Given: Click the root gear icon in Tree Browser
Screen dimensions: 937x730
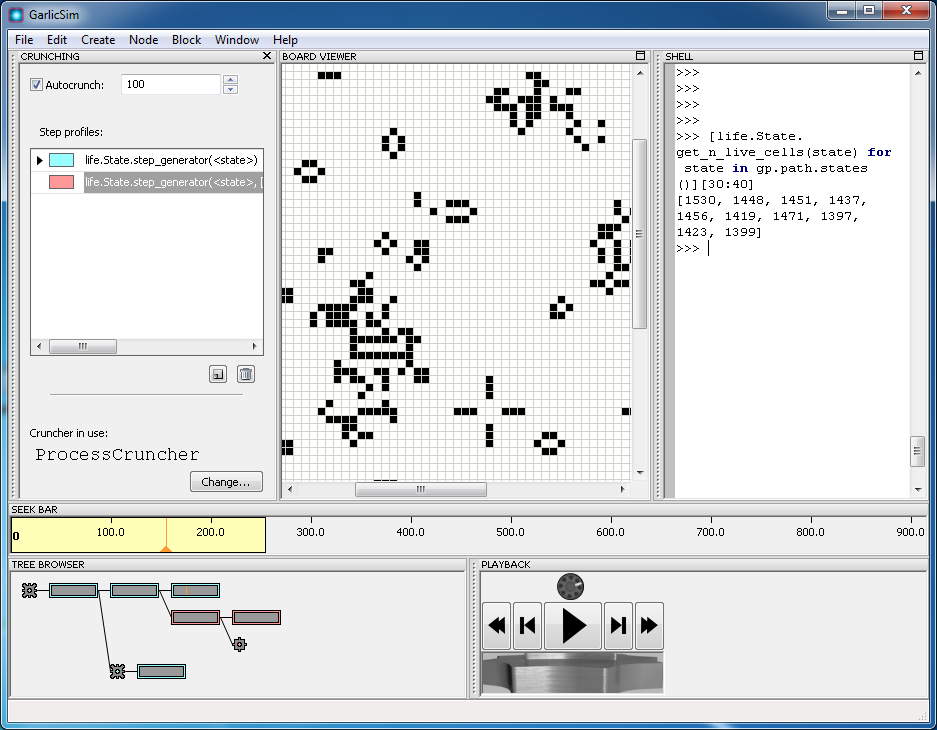Looking at the screenshot, I should pos(30,591).
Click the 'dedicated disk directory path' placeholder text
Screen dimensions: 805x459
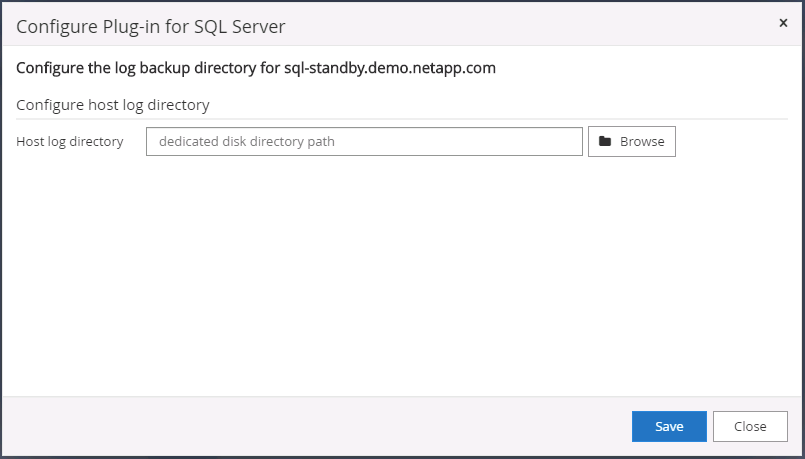[x=246, y=142]
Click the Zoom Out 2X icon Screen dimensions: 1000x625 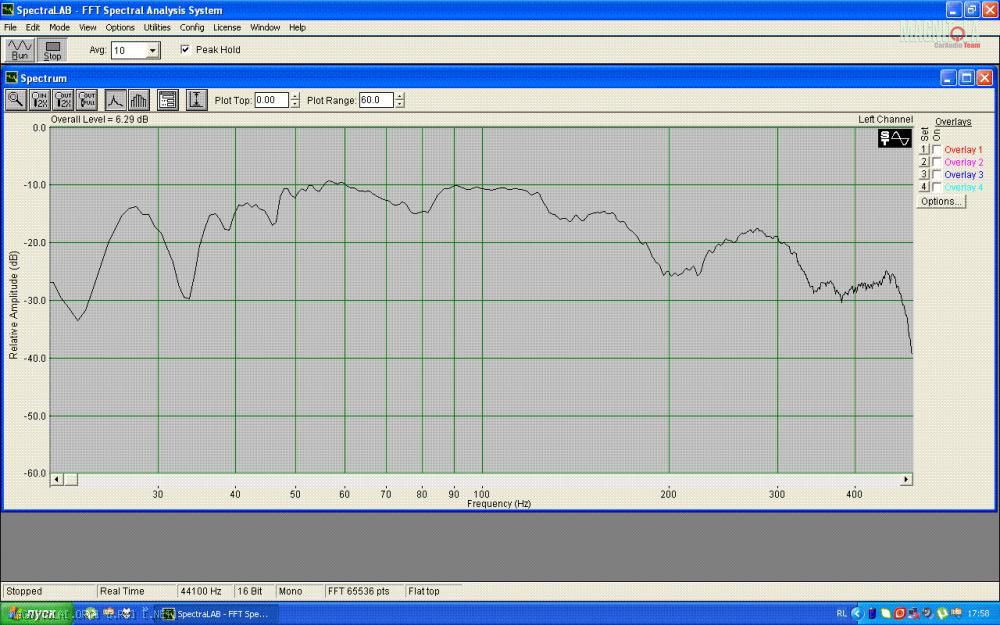point(63,99)
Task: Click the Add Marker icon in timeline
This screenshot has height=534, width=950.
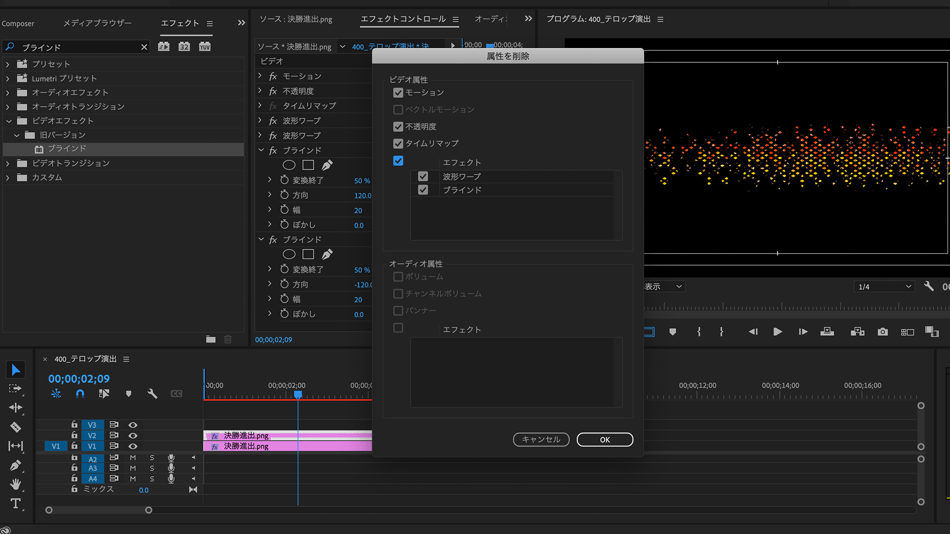Action: tap(128, 394)
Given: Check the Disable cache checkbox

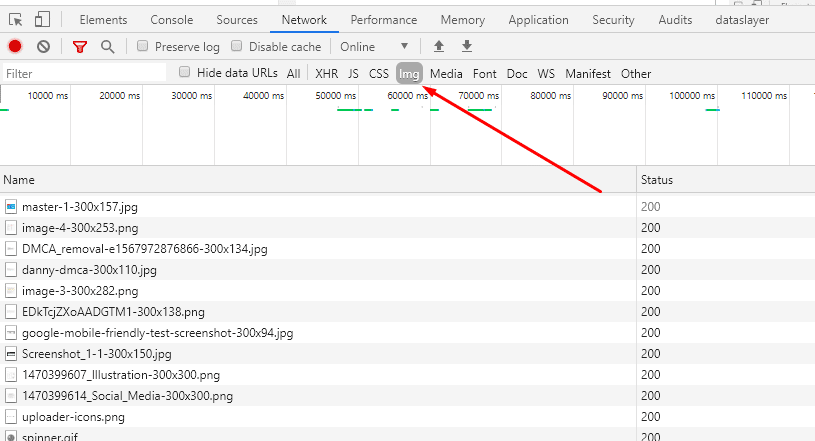Looking at the screenshot, I should [x=237, y=46].
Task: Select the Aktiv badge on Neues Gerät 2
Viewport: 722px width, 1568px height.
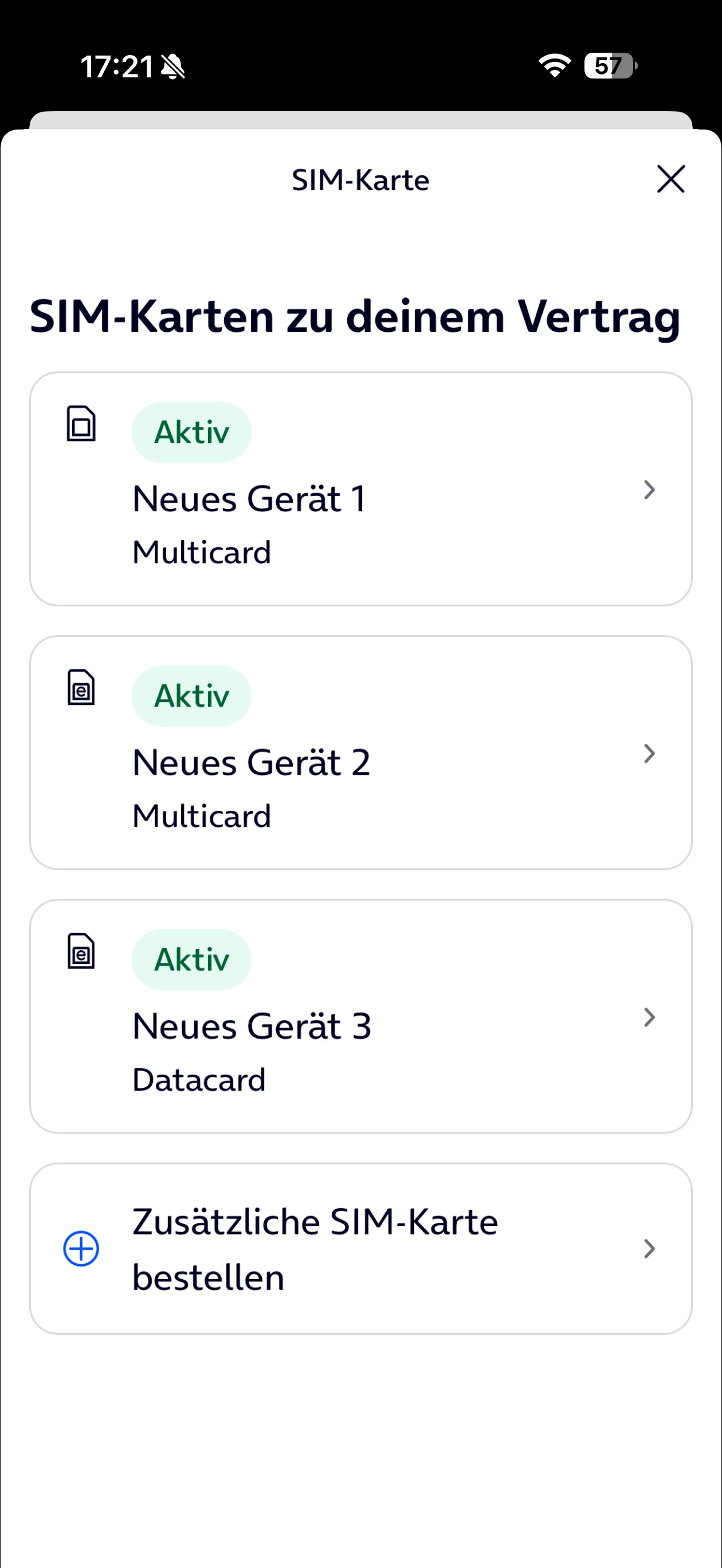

### WHAT YOU NEED TO DO
Scan the data above for the word "Task" and report every line where it is found.

### ANSWER TO THE PROBLEM
Task: Click the Add Marker icon in timeline
Task: Select the Aktiv badge on Neues Gerät 2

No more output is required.